The New Microsoft Certified Master Program:
- MCITP: Database Developer 2008 and MCITP: Database Administrator 2008 still required
- Certification and training is totally separate
- Initial written multiple-choice exam – $500, and can be taken at Prometric testing centers around the world
- 6-hour lab exam – $2,000, and can be taken at select secure Prometric testing centers around the world
The two biggest barriers to entry – a huge initial price tag and 3 weeks of lost work time in Seattle – are now gone! It’s now easier to prove that you’re a Microsoft Certified Master of SQL Server. (Note that I did not say it’s easier to be one, because it’s still very, very, very tough.)
Since the training is now separate, it’s up to you how much training you want to get, and who you want to get it from. If you’re already an expert on some subject areas, maybe you’ll only get training on the areas where you’re weak. Perhaps you’ll choose to get the training in chunks – one week’s worth this year, one week’s worth the next year, and then make a run at the exam. I would advise trying not to pass the lab exam cold, because this is most definitely not the MCITP.
To help you get up to speed, Microsoft partnered with SQLskills to provide dozens of hours of video training online completely free. Bob Beauchamin, Kimberly Tripp, Paul Randal, and I recorded some of our best presentations on internals, CLR, storage, performance tuning, and more. You can watch our free Microsoft Certified Master online courses all in the comfort of your cubicle. (That link may not be live yet – check again later in the day.)

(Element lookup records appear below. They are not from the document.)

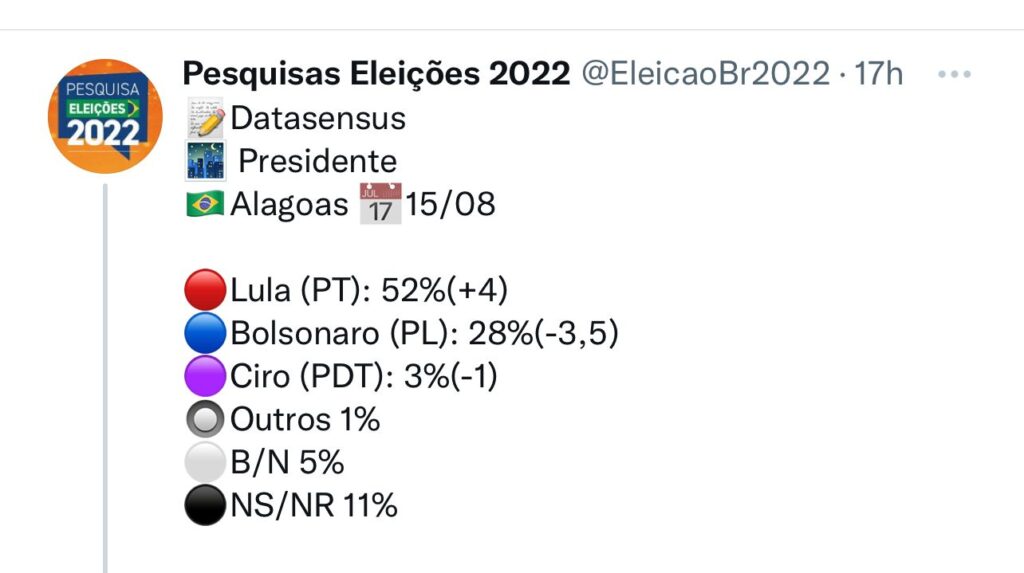
Task: Click the @EleicaoBr2022 handle
Action: [x=705, y=74]
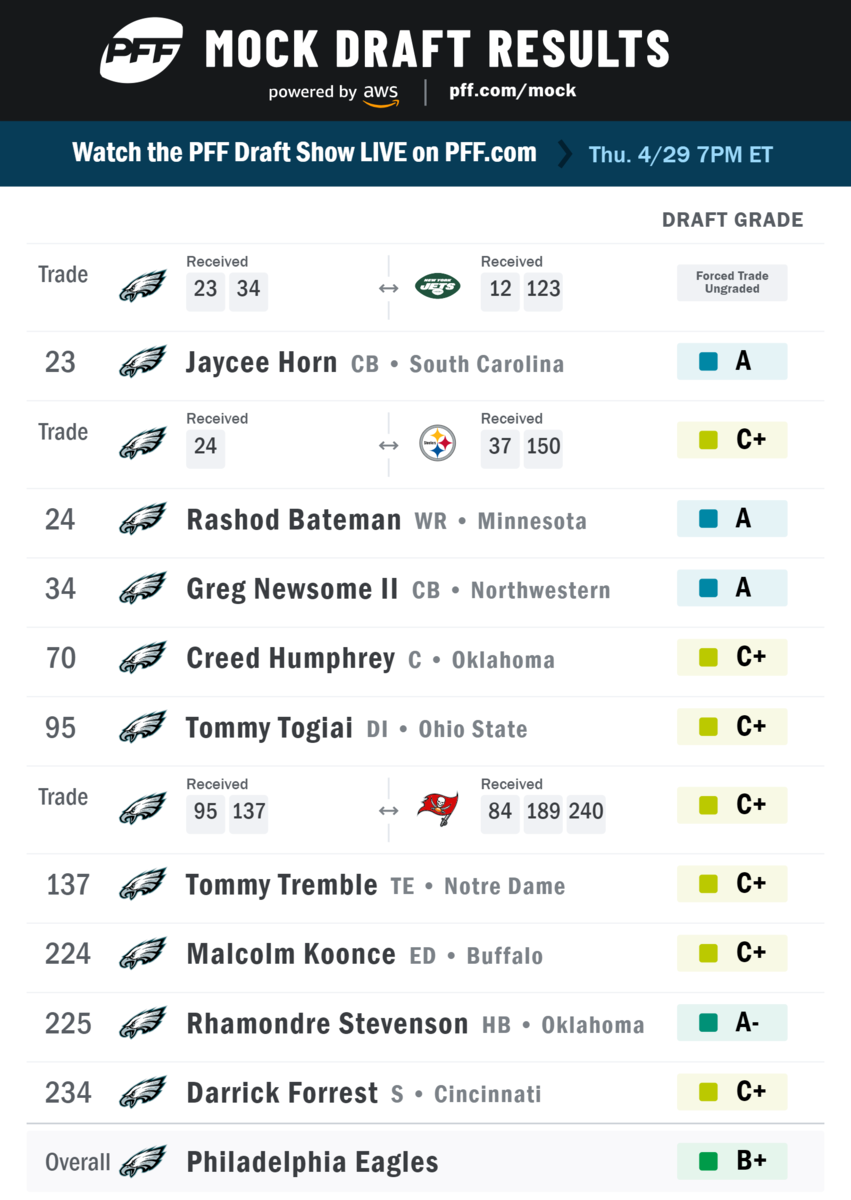Click Watch the PFF Draft Show banner
Image resolution: width=851 pixels, height=1200 pixels.
click(425, 154)
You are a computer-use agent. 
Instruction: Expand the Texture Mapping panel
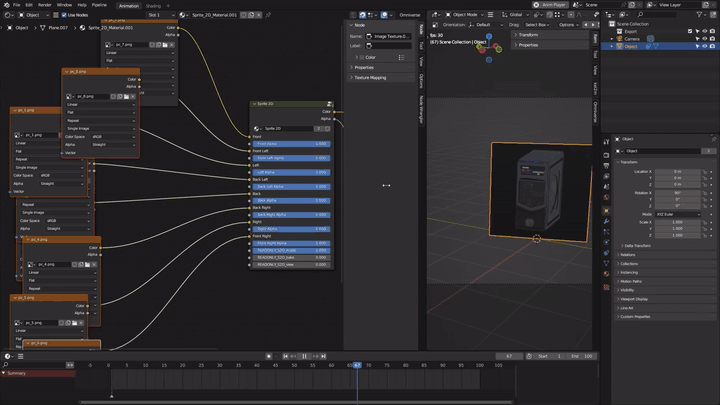pos(372,77)
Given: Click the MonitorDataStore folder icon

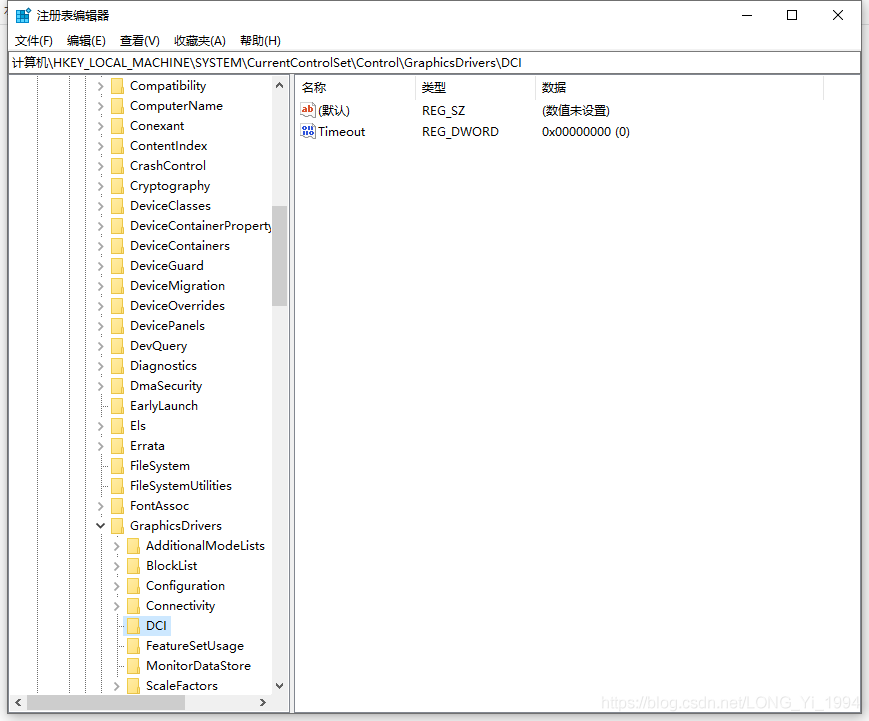Looking at the screenshot, I should [x=134, y=665].
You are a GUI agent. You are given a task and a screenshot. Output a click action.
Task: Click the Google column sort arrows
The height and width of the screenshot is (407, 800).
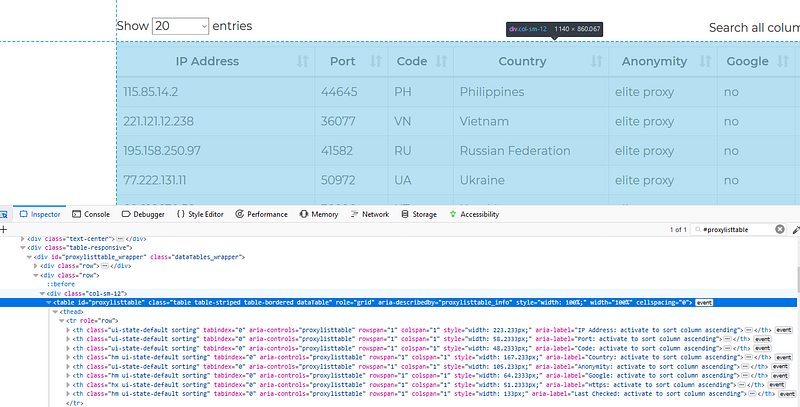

If you want more personal, interactive training, you’ll be able to get it from more places. I’d argue that you still want to get it from the most qualified, highest rated trainers around. You want to get it from people who aren’t just experts at training – you want your instructors to be hands-on consultants who live this work every single week. When we’re not training or helping the community, we’re consulting in some of the toughest environments around. Yes, of course I mean SQLskills – we’re offering a series of events around the United States in 2011 to give you Microsoft Certified Master approved training. We’re the only trainers that have been involved with the MCM program from the very first rotation, and we’re the best people to help you achieve the highest level of technical certification on SQL Server. You can check out our upcoming SQLskills Immersion Events here.
I really passionately believe in where the MCM program is going. There’s going to be more people recognized as Masters, and that’s a good thing, because there’s a lot of really qualified people out there. I’m not worried about the MCM becoming the next MCITP – a certification seen as having too low of value due to the braindump factor – because I was a contributor to the new MCM program. It’s a seriously high bar to pass, but I believe a lot of you can do it.